Look through the records below and say how many lines include "marker". Give only that number.

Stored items
────────────────────

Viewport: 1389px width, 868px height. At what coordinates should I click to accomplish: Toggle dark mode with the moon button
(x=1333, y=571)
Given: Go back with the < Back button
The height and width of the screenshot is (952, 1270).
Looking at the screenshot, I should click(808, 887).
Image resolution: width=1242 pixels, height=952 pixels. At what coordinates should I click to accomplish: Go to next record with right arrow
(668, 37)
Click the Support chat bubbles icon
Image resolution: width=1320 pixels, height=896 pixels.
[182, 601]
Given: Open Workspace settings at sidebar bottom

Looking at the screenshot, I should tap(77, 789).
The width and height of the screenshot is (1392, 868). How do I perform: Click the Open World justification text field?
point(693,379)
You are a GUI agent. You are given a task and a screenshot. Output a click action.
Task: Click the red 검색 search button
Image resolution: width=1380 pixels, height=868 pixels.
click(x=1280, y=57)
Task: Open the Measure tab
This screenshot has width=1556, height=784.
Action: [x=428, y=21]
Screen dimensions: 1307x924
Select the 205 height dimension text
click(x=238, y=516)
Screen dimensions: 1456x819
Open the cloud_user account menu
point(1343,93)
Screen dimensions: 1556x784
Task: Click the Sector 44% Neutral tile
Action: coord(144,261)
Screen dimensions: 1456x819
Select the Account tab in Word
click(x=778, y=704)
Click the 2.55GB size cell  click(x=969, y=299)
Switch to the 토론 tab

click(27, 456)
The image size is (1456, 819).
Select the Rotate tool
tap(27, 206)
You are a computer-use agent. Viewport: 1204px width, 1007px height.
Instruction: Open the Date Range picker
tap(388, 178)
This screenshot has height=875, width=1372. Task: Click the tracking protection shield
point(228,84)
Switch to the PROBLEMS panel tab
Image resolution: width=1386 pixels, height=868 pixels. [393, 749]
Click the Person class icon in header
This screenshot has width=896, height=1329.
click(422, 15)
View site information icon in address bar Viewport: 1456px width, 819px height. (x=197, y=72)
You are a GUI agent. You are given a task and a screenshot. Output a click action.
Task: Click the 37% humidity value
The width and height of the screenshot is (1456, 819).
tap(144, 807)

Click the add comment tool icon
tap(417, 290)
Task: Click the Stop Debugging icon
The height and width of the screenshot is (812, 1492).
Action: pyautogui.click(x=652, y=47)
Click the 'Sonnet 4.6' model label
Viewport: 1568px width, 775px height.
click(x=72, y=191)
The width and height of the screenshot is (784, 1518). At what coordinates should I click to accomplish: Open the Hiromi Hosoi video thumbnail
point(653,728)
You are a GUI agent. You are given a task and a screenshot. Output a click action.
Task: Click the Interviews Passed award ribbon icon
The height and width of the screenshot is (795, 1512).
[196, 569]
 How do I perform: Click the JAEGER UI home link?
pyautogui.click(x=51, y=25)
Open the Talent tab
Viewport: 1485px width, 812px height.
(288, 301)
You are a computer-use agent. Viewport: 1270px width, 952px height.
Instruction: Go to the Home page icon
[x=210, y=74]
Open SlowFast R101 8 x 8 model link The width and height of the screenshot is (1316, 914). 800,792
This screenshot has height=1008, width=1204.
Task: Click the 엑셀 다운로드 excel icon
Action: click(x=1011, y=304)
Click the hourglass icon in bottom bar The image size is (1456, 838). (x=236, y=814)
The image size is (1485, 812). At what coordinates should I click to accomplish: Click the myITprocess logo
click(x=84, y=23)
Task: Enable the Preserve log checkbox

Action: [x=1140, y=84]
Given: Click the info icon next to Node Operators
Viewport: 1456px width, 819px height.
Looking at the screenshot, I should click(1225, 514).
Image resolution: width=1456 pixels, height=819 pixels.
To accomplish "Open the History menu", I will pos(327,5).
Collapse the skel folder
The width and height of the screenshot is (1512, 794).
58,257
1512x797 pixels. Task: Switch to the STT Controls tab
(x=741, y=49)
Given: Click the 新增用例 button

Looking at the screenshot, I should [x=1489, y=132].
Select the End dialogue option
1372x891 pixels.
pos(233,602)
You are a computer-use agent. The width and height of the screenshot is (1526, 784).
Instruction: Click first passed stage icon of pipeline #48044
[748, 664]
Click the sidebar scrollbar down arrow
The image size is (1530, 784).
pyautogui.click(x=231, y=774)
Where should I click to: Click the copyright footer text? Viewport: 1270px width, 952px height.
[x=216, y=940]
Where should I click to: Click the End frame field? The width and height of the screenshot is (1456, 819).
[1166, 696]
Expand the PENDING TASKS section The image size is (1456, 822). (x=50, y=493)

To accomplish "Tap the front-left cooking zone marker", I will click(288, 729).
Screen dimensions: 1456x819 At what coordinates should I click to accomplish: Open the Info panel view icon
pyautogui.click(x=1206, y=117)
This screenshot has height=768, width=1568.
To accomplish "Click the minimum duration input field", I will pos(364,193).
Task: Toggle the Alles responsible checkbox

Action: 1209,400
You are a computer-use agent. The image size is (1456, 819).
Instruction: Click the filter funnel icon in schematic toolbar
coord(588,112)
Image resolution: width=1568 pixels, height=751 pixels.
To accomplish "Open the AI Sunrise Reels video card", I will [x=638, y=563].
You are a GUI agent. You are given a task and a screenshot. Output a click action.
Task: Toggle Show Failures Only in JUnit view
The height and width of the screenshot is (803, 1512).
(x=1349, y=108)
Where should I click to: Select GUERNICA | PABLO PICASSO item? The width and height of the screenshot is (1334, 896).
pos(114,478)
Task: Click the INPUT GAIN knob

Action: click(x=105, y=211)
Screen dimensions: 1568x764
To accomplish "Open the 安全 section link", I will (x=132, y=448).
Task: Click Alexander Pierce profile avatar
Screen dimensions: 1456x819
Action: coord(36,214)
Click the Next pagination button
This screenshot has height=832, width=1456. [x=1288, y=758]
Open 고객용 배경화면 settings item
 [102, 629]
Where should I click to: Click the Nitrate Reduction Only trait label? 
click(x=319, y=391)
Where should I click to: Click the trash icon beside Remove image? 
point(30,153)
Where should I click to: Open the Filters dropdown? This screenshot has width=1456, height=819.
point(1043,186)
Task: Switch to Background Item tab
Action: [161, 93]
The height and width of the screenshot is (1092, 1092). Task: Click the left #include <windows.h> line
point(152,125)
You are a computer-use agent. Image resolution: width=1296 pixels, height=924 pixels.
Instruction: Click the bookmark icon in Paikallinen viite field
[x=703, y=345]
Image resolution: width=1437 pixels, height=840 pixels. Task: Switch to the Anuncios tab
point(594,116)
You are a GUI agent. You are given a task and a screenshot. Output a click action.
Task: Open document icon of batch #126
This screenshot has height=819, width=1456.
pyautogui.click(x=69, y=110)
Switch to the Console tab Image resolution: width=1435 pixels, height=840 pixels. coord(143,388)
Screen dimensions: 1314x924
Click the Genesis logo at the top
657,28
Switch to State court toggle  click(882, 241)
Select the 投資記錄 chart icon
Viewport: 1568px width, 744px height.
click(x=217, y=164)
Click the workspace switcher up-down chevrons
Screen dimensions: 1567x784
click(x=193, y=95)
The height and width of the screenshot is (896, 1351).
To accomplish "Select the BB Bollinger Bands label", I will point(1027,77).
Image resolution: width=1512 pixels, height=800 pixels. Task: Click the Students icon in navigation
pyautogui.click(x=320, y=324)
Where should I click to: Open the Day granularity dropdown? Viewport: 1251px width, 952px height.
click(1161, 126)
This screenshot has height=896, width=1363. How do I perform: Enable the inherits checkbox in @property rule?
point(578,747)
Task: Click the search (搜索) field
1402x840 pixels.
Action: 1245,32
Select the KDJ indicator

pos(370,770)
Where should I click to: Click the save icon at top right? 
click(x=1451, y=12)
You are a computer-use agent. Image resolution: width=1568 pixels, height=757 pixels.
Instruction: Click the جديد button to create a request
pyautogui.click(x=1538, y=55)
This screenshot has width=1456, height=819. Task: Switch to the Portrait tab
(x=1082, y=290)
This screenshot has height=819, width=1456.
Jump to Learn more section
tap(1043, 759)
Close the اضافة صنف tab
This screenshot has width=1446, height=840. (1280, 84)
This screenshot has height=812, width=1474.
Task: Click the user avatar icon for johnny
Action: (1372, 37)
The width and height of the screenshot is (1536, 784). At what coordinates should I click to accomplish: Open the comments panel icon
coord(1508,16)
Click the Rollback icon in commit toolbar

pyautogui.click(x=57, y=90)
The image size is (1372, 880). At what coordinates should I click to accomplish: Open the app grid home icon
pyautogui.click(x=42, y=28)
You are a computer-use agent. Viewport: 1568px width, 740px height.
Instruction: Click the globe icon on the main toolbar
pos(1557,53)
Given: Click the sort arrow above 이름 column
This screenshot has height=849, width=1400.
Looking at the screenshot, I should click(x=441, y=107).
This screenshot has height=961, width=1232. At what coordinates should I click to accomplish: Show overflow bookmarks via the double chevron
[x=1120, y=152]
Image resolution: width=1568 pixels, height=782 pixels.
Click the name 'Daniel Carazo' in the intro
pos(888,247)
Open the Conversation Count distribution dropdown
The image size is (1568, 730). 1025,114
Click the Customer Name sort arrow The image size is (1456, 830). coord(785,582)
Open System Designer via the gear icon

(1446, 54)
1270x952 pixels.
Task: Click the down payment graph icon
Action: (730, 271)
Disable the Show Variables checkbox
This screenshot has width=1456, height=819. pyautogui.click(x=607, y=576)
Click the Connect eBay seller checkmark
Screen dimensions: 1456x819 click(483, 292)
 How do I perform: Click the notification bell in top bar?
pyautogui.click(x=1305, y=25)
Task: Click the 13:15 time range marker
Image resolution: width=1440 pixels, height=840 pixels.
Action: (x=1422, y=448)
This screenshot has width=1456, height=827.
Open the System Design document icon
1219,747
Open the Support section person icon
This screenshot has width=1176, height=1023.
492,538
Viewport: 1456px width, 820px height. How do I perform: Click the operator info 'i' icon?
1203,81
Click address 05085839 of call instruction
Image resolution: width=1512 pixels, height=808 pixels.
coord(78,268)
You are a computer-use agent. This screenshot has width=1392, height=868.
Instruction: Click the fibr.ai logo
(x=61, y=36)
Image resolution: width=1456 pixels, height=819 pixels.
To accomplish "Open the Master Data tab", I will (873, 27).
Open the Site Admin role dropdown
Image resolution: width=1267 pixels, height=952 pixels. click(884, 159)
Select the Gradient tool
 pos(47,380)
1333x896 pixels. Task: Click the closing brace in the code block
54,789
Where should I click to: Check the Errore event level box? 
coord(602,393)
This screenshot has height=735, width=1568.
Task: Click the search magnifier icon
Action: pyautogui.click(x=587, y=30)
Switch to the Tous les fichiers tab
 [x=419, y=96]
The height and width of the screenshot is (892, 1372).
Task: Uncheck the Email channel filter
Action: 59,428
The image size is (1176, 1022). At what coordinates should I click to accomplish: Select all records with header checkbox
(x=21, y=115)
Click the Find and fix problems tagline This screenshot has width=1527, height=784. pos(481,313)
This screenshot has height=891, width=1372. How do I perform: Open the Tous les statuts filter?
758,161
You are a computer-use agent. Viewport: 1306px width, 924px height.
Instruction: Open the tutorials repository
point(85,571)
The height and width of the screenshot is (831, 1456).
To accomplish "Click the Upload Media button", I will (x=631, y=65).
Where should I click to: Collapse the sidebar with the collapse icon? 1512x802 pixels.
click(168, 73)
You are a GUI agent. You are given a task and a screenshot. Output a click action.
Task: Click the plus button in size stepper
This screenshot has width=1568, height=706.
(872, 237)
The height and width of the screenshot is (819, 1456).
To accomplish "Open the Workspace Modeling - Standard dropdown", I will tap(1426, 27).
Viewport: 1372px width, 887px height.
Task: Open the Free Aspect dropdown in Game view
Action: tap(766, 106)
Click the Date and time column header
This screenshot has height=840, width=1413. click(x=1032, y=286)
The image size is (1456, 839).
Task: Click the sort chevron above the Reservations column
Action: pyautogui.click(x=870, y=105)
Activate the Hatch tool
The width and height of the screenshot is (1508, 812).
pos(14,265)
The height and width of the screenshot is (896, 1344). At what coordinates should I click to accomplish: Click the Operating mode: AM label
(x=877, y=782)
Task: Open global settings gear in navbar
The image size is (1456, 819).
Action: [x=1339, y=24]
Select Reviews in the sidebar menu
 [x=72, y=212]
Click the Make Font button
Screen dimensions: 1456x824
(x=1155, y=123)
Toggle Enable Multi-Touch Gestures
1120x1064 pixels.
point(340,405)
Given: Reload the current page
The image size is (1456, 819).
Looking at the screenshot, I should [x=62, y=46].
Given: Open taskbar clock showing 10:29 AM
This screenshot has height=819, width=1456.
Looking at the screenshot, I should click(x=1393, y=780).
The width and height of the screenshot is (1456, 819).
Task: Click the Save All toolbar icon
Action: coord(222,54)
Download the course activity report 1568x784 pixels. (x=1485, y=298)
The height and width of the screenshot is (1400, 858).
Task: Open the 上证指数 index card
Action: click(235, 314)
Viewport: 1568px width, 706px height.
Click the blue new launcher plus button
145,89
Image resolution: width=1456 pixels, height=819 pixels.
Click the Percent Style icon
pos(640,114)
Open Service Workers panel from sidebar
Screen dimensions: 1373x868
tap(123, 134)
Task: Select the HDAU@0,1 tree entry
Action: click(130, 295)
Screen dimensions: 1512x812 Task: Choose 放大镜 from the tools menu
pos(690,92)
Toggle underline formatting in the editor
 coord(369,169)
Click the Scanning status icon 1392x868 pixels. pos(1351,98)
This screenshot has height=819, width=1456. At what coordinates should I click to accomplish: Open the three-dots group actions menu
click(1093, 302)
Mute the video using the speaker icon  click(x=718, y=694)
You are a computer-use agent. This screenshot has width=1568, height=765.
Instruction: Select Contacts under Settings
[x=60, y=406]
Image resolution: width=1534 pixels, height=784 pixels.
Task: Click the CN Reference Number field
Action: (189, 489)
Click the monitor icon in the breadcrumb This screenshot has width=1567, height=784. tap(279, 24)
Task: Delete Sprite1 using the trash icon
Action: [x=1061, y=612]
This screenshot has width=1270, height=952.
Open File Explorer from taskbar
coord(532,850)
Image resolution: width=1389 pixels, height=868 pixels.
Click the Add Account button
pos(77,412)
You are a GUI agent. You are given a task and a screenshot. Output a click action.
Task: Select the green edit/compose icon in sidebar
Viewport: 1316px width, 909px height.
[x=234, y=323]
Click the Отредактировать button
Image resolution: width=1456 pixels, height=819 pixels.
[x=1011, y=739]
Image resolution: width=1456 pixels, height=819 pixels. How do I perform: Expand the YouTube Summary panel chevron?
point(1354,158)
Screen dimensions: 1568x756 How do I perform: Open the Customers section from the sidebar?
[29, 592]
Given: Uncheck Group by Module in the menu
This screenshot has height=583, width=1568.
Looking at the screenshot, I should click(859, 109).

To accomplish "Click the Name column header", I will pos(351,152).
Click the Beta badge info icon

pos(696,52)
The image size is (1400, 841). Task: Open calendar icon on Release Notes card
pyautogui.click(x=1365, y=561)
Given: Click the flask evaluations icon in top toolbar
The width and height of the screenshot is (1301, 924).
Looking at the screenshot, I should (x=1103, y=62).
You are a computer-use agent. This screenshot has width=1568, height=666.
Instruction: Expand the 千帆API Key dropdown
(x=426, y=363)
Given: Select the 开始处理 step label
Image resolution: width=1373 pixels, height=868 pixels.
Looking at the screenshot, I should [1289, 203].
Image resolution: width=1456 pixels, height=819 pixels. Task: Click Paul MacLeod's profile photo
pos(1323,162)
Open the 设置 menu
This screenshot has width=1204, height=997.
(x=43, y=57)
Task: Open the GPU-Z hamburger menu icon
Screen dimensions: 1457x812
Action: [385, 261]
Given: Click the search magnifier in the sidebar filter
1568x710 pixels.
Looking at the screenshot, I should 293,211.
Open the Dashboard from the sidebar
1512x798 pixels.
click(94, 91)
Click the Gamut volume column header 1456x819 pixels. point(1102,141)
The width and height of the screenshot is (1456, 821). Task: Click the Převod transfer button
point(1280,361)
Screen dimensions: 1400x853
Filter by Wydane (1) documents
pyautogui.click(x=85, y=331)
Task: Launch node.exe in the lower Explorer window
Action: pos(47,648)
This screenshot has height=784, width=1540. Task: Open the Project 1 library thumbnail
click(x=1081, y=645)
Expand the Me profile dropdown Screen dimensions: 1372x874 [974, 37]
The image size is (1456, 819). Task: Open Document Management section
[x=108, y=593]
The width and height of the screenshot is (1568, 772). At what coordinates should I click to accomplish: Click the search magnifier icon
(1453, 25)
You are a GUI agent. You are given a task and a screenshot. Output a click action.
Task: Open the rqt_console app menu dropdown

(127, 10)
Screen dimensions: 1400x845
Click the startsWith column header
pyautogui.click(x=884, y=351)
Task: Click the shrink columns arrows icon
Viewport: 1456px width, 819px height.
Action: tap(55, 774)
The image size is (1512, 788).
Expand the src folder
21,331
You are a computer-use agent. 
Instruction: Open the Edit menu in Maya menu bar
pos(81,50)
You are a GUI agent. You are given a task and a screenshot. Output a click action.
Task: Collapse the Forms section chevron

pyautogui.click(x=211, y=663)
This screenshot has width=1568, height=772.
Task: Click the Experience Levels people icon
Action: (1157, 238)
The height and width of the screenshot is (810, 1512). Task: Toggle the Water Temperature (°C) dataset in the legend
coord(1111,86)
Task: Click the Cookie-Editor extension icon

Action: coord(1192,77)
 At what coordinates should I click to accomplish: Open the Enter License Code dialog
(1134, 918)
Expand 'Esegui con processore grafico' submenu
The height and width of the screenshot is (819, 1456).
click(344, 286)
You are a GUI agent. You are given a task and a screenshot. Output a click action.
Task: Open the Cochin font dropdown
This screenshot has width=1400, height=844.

────────────────────

YOUR RESPONSE:
2